** START OF EXERCISE INPUT **

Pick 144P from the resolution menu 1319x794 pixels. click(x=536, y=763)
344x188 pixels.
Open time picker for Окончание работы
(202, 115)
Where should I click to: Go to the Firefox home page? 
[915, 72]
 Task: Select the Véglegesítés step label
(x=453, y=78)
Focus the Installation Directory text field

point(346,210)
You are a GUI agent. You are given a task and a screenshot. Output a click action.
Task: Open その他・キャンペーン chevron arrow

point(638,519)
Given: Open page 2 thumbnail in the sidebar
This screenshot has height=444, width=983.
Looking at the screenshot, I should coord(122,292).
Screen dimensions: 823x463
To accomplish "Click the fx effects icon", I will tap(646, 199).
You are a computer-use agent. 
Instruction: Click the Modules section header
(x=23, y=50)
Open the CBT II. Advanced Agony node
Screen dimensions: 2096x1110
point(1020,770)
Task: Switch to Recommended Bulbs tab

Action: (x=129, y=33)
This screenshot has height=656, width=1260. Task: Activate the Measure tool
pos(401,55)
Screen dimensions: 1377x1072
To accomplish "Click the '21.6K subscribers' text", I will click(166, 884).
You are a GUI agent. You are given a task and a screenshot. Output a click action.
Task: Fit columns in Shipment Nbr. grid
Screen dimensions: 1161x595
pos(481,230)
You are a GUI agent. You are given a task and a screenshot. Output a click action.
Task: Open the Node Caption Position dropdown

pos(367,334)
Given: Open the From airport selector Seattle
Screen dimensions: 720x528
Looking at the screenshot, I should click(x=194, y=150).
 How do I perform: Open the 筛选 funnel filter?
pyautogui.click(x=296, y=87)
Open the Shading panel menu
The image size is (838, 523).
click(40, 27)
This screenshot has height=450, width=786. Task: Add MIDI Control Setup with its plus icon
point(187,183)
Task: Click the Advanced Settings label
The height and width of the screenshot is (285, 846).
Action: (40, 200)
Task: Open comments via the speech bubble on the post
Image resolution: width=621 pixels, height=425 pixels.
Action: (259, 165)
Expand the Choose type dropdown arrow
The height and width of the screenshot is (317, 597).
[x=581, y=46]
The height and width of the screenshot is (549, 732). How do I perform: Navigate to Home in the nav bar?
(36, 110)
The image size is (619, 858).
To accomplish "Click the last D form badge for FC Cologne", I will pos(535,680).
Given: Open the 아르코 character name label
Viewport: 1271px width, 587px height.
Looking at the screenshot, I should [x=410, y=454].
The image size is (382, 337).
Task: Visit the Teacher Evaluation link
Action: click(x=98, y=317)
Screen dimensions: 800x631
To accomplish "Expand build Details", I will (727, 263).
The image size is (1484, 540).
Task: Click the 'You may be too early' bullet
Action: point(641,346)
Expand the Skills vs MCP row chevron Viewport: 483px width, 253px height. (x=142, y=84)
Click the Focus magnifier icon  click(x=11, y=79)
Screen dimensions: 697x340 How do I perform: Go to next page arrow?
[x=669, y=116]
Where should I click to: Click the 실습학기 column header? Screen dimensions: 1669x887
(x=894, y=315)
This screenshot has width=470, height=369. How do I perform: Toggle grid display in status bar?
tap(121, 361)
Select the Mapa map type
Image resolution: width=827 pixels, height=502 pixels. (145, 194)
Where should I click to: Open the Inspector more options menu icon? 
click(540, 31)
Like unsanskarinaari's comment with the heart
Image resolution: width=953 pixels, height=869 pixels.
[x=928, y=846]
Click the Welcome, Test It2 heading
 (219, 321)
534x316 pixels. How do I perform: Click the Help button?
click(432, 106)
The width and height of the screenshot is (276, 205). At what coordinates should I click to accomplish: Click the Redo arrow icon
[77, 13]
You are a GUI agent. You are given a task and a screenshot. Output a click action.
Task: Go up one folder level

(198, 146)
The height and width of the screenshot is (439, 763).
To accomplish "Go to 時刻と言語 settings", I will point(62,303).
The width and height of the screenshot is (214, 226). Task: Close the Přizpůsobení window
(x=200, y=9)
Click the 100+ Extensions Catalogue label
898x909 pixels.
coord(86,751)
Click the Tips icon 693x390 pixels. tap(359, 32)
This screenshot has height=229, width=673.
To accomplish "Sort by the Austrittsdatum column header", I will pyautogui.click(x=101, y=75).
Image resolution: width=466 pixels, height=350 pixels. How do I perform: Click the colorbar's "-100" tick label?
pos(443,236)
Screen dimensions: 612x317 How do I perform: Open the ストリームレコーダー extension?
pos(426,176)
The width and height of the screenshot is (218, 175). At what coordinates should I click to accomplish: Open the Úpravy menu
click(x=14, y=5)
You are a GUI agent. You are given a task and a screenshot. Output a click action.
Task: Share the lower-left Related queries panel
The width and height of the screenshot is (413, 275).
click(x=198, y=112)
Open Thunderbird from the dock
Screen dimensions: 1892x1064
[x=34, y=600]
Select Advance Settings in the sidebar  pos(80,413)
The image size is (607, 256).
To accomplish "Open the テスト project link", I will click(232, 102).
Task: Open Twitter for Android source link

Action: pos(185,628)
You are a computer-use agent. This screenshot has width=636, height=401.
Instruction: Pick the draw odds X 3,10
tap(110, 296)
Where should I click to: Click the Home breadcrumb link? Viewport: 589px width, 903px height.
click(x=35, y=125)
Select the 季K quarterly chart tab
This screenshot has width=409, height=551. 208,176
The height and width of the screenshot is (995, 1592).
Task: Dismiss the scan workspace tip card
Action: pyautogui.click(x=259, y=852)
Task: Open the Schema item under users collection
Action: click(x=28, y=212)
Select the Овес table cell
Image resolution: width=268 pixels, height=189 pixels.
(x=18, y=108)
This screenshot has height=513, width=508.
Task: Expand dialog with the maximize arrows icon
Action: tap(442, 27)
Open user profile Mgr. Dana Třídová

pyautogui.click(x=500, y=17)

** END OF EXERCISE INPUT **

Can you reproduce all of these lines with nothing changed?

Pick 144P from the resolution menu 1319x794 pixels. click(x=536, y=763)
344x188 pixels.
Open time picker for Окончание работы
(202, 115)
Where should I click to: Go to the Firefox home page? 
[915, 72]
 Task: Select the Véglegesítés step label
(x=453, y=78)
Focus the Installation Directory text field

point(346,210)
You are a GUI agent. You are given a task and a screenshot. Output a click action.
Task: Open その他・キャンペーン chevron arrow

point(638,519)
Given: Open page 2 thumbnail in the sidebar
This screenshot has height=444, width=983.
Looking at the screenshot, I should coord(122,292).
Screen dimensions: 823x463
To accomplish "Click the fx effects icon", I will tap(646, 199).
You are a computer-use agent. 
Instruction: Click the Modules section header
(x=23, y=50)
Open the CBT II. Advanced Agony node
Screen dimensions: 2096x1110
point(1020,770)
Task: Switch to Recommended Bulbs tab

Action: (x=129, y=33)
This screenshot has height=656, width=1260. Task: Activate the Measure tool
pos(401,55)
Screen dimensions: 1377x1072
To accomplish "Click the '21.6K subscribers' text", I will click(166, 884).
You are a GUI agent. You are given a task and a screenshot. Output a click action.
Task: Fit columns in Shipment Nbr. grid
Screen dimensions: 1161x595
pos(481,230)
You are a GUI agent. You are given a task and a screenshot. Output a click action.
Task: Open the Node Caption Position dropdown

pos(367,334)
Given: Open the From airport selector Seattle
Screen dimensions: 720x528
Looking at the screenshot, I should click(x=194, y=150).
 How do I perform: Open the 筛选 funnel filter?
pyautogui.click(x=296, y=87)
Open the Shading panel menu
The image size is (838, 523).
click(40, 27)
This screenshot has height=450, width=786. Task: Add MIDI Control Setup with its plus icon
point(187,183)
Task: Click the Advanced Settings label
The height and width of the screenshot is (285, 846).
Action: (40, 200)
Task: Open comments via the speech bubble on the post
Image resolution: width=621 pixels, height=425 pixels.
Action: (259, 165)
Expand the Choose type dropdown arrow
The height and width of the screenshot is (317, 597).
[x=581, y=46]
The height and width of the screenshot is (549, 732). How do I perform: Navigate to Home in the nav bar?
(36, 110)
The image size is (619, 858).
To accomplish "Click the last D form badge for FC Cologne", I will pos(535,680).
Given: Open the 아르코 character name label
Viewport: 1271px width, 587px height.
Looking at the screenshot, I should [x=410, y=454].
The image size is (382, 337).
Task: Visit the Teacher Evaluation link
Action: click(x=98, y=317)
Screen dimensions: 800x631
To accomplish "Expand build Details", I will (727, 263).
The image size is (1484, 540).
Task: Click the 'You may be too early' bullet
Action: point(641,346)
Expand the Skills vs MCP row chevron Viewport: 483px width, 253px height. (x=142, y=84)
Click the Focus magnifier icon  click(x=11, y=79)
Screen dimensions: 697x340 How do I perform: Go to next page arrow?
[x=669, y=116]
Where should I click to: Click the 실습학기 column header? Screen dimensions: 1669x887
(x=894, y=315)
This screenshot has width=470, height=369. How do I perform: Toggle grid display in status bar?
tap(121, 361)
Select the Mapa map type
Image resolution: width=827 pixels, height=502 pixels. (145, 194)
Where should I click to: Open the Inspector more options menu icon? 
click(540, 31)
Like unsanskarinaari's comment with the heart
Image resolution: width=953 pixels, height=869 pixels.
[x=928, y=846]
Click the Welcome, Test It2 heading
 (219, 321)
534x316 pixels. How do I perform: Click the Help button?
click(432, 106)
The width and height of the screenshot is (276, 205). At what coordinates should I click to accomplish: Click the Redo arrow icon
[77, 13]
You are a GUI agent. You are given a task and a screenshot. Output a click action.
Task: Go up one folder level

(198, 146)
The height and width of the screenshot is (439, 763).
To accomplish "Go to 時刻と言語 settings", I will point(62,303).
The width and height of the screenshot is (214, 226). Task: Close the Přizpůsobení window
(x=200, y=9)
Click the 100+ Extensions Catalogue label
898x909 pixels.
coord(86,751)
Click the Tips icon 693x390 pixels. tap(359, 32)
This screenshot has height=229, width=673.
To accomplish "Sort by the Austrittsdatum column header", I will pyautogui.click(x=101, y=75).
Image resolution: width=466 pixels, height=350 pixels. How do I perform: Click the colorbar's "-100" tick label?
pos(443,236)
Screen dimensions: 612x317 How do I perform: Open the ストリームレコーダー extension?
pos(426,176)
The width and height of the screenshot is (218, 175). At what coordinates should I click to accomplish: Open the Úpravy menu
click(x=14, y=5)
You are a GUI agent. You are given a task and a screenshot. Output a click action.
Task: Share the lower-left Related queries panel
The width and height of the screenshot is (413, 275).
click(x=198, y=112)
Open Thunderbird from the dock
Screen dimensions: 1892x1064
[x=34, y=600]
Select Advance Settings in the sidebar  pos(80,413)
The image size is (607, 256).
To accomplish "Open the テスト project link", I will click(232, 102).
Task: Open Twitter for Android source link

Action: pos(185,628)
You are a computer-use agent. This screenshot has width=636, height=401.
Instruction: Pick the draw odds X 3,10
tap(110, 296)
Where should I click to: Click the Home breadcrumb link? Viewport: 589px width, 903px height.
click(x=35, y=125)
Select the 季K quarterly chart tab
This screenshot has width=409, height=551. 208,176
The height and width of the screenshot is (995, 1592).
Task: Dismiss the scan workspace tip card
Action: pyautogui.click(x=259, y=852)
Task: Open the Schema item under users collection
Action: click(x=28, y=212)
Select the Овес table cell
Image resolution: width=268 pixels, height=189 pixels.
(x=18, y=108)
This screenshot has height=513, width=508.
Task: Expand dialog with the maximize arrows icon
Action: tap(442, 27)
Open user profile Mgr. Dana Třídová

pyautogui.click(x=500, y=17)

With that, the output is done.